FIGURE 1. Full contrast conditioning schedule. (A–D) represent the effects of fr lesions on conditioned approach to each CS (A) and to the US (C) during the CS+ and CS- presentation. (B,D) represent the difference scores (CS+ minus CS-) derived from values represented in (A,C). n = 10 and 8 for the Sham and Lesion groups, respectively. Error bars represent S.E.M. *p < 0.01.
Sign-tracking: The effects of fr lesion on conditioned approach to the CS+ and CS- as well as the difference score (CS+ approach minus CS- approach) is presented in Figure 1, panels A and B, respectively. fr lesion significantly increased sign-tracking compared to the sham group (CS+: F(lesion) = 18.44, df = 1,11, p = 0.002). Importantly, the number of approaches to the CS+ cue was similar during the first several sessions; differences between the two groups increased as they gained more exposure to CS+: US pairings (CS+: F(lesion × session) = 10.75, df = 2,10, p = 0.003). The sham and lesion groups did not differ in their approach to the CS-.
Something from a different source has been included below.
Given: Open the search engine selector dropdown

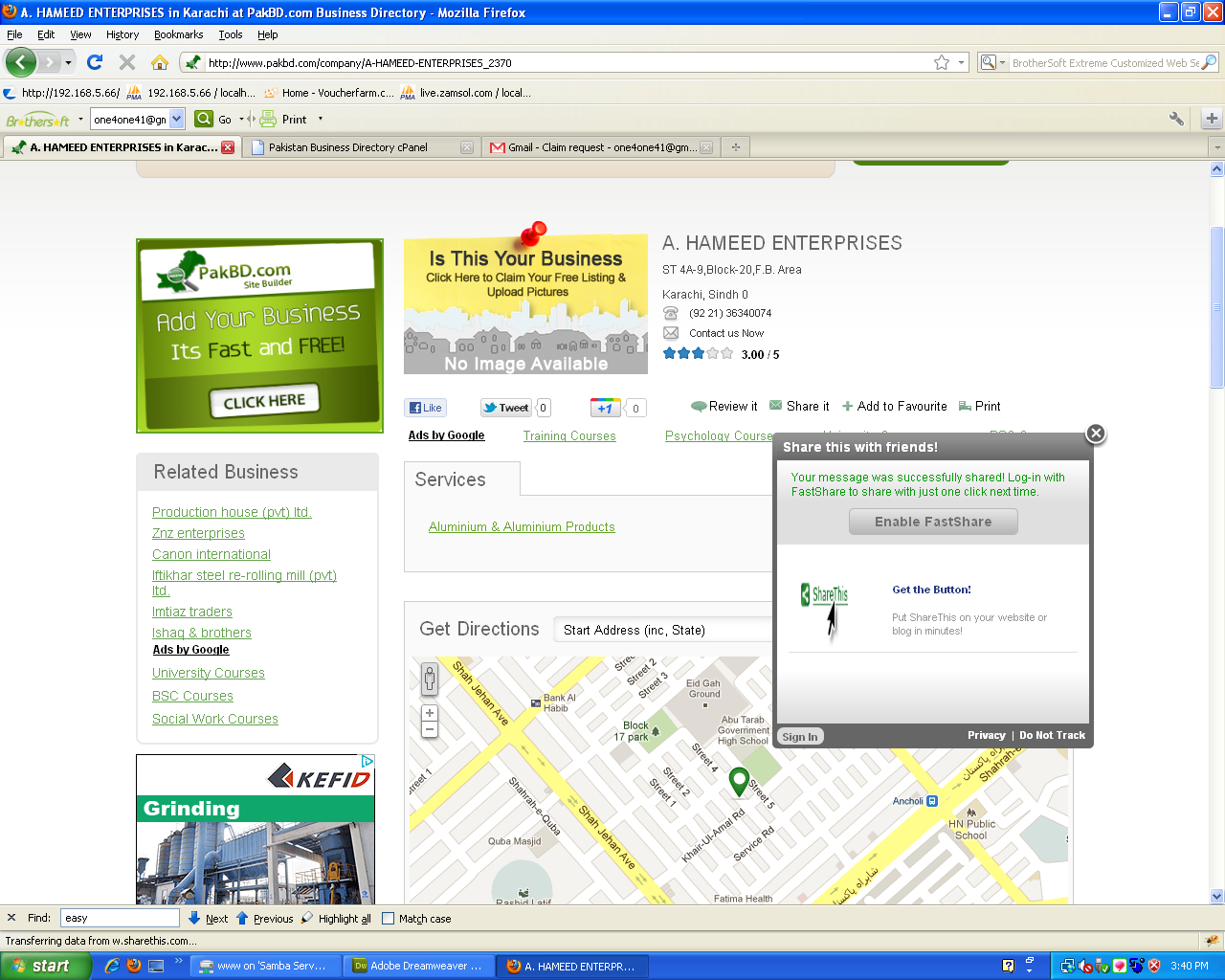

Goal-tracking: Both groups of animals learned that the CS+ predicted reward delivery as demonstrated by increased goal-tracking during the CS+ presentation across training sessions (F(session) = 11.57; df = 2,17, p = 0.0007; Figures 1C,D). Neither the absolute number of entries into the pellet dispenser during the CS+ or CS- presentation nor difference score was altered by fr lesion.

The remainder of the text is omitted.